• _Assignment_
Please copy exactly the line containing "Task: Click the" and every line after it, through the last line of the records below, leaving out all pictures.

• _Record extracts_
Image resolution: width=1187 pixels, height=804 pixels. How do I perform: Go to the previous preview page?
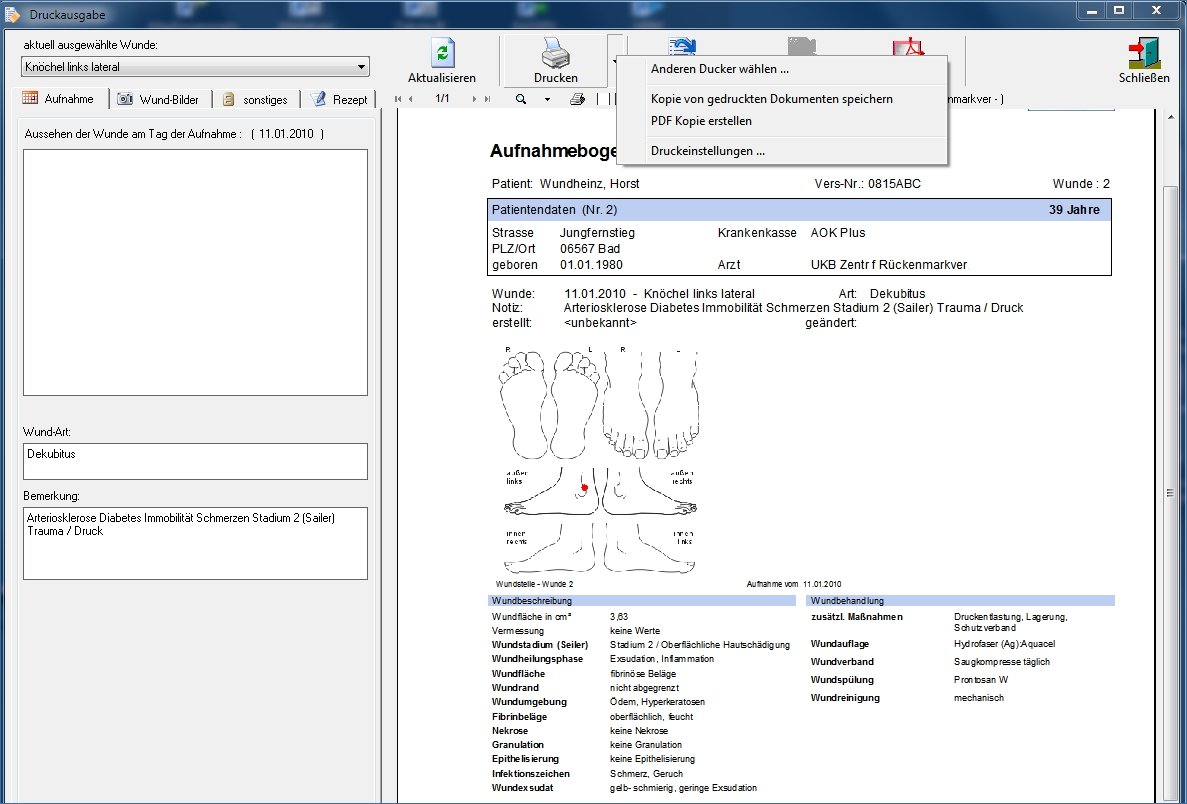[411, 99]
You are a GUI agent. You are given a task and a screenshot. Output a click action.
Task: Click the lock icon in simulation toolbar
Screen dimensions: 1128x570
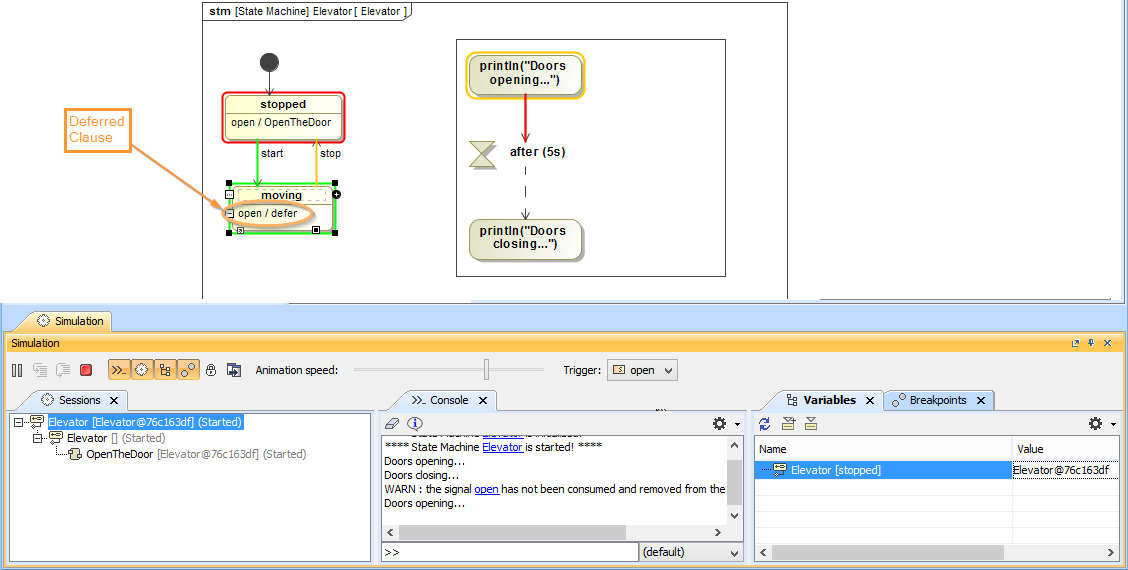[x=211, y=370]
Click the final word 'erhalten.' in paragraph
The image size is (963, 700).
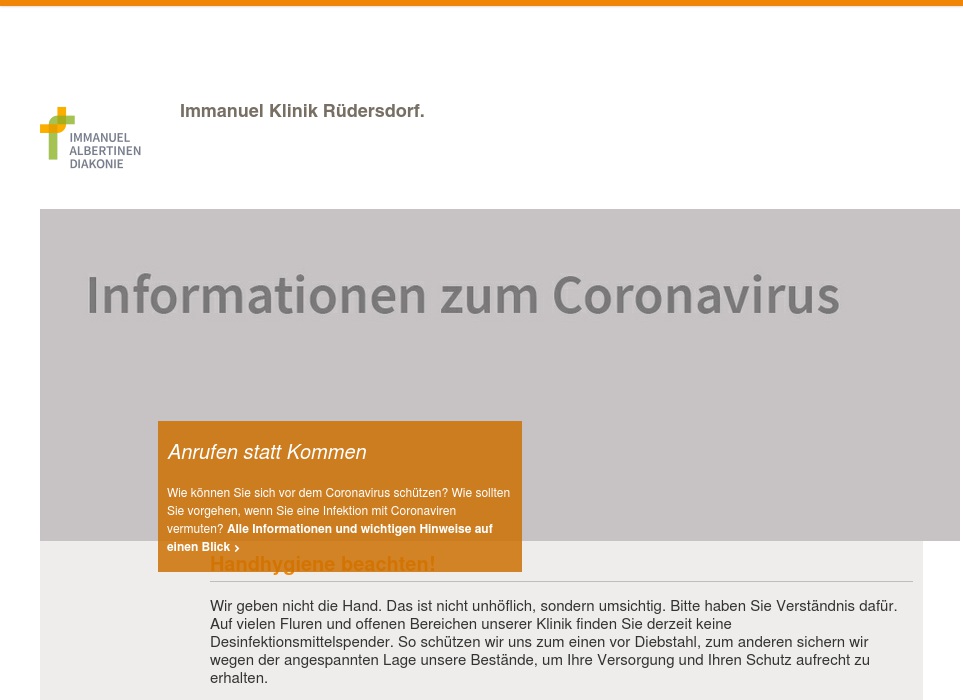[239, 678]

• _Solution to this task_
Task: Click the lock icon in simulation toolbar
Screen dimensions: 1128x570
[x=211, y=370]
Click the final word 'erhalten.' in paragraph
The image size is (963, 700).
[239, 678]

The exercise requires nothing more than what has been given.